Doulting Stone Quarry is a limestone quarry at Doulting, on the Mendip Hills, Somerset, England.

At present there are only three quarries quarrying Doulting stone. The largest, The Doulting Stone Quarry, was producing building stone in Roman times. In the 20th century it was operated by the Keevil family. Until 1994 it was operated by Amalgamated Roadstone Corporation (now part of Hanson plc) but was then bought out as a stand-alone business. Ham & Doulting Stone Co Ltd own the east quarry which was originally in use for centuries after which followed a period of inactivity. It was reopened 12 years ago. The quarry also offers primary and secondary cutting and profiling.

The stone quarried at Doulting is a 2 m thick layer of oolite of middle Jurassic age, deposited as sediments in fairly shallow coastal seas.
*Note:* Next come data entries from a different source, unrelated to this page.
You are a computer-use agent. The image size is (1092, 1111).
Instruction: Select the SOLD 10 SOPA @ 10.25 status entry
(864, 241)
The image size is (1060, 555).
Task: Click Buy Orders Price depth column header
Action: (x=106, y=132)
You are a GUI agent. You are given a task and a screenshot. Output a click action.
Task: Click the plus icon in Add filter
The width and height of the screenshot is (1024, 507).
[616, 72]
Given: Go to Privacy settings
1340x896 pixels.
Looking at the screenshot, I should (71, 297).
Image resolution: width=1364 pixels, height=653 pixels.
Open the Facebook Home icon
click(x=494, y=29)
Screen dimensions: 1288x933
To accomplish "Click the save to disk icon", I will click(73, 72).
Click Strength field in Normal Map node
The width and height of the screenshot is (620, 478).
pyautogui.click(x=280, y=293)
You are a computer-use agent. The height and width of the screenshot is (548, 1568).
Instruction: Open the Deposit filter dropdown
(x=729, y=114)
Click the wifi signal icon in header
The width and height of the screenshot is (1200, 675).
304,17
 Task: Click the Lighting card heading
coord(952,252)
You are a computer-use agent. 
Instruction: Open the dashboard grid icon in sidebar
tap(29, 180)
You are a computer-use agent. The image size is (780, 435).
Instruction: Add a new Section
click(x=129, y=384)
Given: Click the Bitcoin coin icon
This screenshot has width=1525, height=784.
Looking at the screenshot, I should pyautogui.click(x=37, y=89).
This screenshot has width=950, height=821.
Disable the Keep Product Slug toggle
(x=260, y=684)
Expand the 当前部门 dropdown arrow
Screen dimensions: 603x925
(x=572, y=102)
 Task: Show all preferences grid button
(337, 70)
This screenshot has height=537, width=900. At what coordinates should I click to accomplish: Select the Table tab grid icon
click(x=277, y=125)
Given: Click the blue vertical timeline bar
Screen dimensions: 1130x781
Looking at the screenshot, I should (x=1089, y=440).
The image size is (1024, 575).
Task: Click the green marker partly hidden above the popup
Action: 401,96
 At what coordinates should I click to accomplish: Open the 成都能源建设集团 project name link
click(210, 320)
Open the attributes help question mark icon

The stone is unusual as it shows unconformity at the division between the oolite and Carboniferous limestone beneath, representing two types of rocks laid down millions of years apart, the intervening sediments having been eroded away before the Jurassic strata were laid down. It has a high level of water absorption and porosity.

The stone is used for building purposes, including Glastonbury Abbey and the west façade of Wells Cathedral, and other structures in the cathedral close, such as the fortified gate called The Bishop's Eye.